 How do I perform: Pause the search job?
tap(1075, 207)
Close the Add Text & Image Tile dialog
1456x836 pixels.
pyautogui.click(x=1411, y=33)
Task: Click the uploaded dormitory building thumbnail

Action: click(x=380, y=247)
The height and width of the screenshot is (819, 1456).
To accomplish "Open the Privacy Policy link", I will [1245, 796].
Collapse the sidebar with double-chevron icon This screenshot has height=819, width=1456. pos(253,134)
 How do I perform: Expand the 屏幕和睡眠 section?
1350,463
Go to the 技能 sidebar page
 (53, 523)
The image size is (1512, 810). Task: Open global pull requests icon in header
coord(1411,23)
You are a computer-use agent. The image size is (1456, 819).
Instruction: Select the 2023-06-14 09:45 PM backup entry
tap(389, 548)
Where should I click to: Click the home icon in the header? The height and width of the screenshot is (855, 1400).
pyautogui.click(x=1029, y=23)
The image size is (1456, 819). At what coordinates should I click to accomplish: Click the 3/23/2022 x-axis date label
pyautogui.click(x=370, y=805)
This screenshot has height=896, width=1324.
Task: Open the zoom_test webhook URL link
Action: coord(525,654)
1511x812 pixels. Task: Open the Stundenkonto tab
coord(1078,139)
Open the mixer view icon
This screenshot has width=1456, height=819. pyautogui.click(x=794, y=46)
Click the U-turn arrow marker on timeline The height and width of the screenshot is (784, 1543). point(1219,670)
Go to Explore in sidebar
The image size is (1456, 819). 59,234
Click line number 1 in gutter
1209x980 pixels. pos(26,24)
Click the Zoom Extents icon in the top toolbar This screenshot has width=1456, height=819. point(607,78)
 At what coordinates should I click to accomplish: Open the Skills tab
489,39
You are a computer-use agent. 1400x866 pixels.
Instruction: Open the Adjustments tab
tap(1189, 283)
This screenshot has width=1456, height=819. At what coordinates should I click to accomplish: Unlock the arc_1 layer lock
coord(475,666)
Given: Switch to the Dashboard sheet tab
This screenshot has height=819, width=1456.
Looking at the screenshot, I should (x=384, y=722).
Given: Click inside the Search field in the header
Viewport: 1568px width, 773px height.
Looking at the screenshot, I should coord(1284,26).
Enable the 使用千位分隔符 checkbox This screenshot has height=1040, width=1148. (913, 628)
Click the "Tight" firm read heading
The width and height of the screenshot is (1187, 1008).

■ ■ ■ ■ ■ ■ ■

Only one stretch of the entries above is wanted: the lines from the one containing "You are a computer-use agent. 1400x866" through the one containing "Given: Switch to the Dashboard sheet tab". Please reproduce it exactly.

You are a computer-use agent. 1400x866 pixels.
Instruction: Open the Adjustments tab
tap(1189, 283)
This screenshot has width=1456, height=819. At what coordinates should I click to accomplish: Unlock the arc_1 layer lock
coord(475,666)
Given: Switch to the Dashboard sheet tab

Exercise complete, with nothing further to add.